“Jailbreaks persist simply because eliminating them entirely is almost impossible, just like the tampon overflow vulnerabilities in software (which have existed for over 40 years) or SQL injection defects in web applications (which afflict teams Safety for more than two decades) “, Alex Polyakov, the CEO of the opposing security company AI, told Wired in an e-mail.
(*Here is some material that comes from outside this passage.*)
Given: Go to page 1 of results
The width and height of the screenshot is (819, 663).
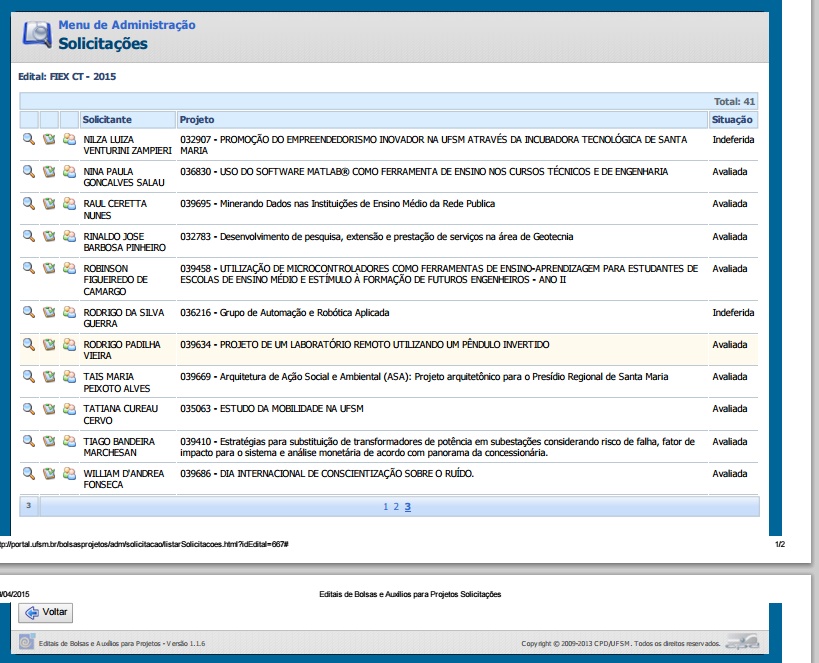Looking at the screenshot, I should [x=385, y=507].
Sampath de Cisco argues that, as companies use more types of AI in their applications, the risks are amplified. “It is starting to become a big problem when you start to put these models in important complex systems and these jailbreaks suddenly lead to downstream things that increase responsibility, increases trade risks, increases all kinds of problems for businesses”. explains Sampath.
Cisco researchers have drawn their 50 guests selected at random to test Deepseek R1 from a well -known library of standardized assessment promotes known as Harmbench. They tested prompts from six categories of harassment, including general damage, cybercrime, disinformation and illegal activities. They probed the model operating locally on the machines rather than via the website or the Deepseek application, which send data to China.
Beyond that, researchers say they have also seen results potentially concerning R1 tests with more involved and non-linguistic attacks using things like Cyrillic characters and tailor-made scripts to try to reach execution Code. But for their initial tests, says Sampath, his team wanted to focus on the results that came from a generally recognized reference.
Cisco has also included R1 performance comparisons against Harblbench prompts with the performance of other models. And some, like Meta’s Llama 3.1, failed almost as severely as R1 of Deepseek. But Sampath stresses that the DEEPSEEK R1 is a specific reasoning model, which takes more time to generate answers but draws more complex processes to try to produce better results. Consequently, supports Sampath, the best comparison is with the O1 reasoning model of Openai, which included the best of all the models tested. (Meta did not immediately respond to a request for comments).
Polyakov, from opponent AI, explains that Deepseek seems to detect and reject well -known jailbreak attacks, saying that “it seems that these responses are often copied from the OPENAI data set”. However, Polyakov says that in her business tests of four different types of jailbreaks – from linguistic tips to code -based tips – Deepseek restrictions could easily be bypassed.
“Each method worked perfectly,” explains Polyakov. “What is even more alarming is that they are not” zero day “jailbreaks – many have been known to the public for other years Create model.
“Deepseek is just another example of how each model can be broken – it is just the effort you make. Some attacks could be distributed, but the attack surface is infinite,” adds Polyakov. “If you do not continually equip your AI, you are already compromised.”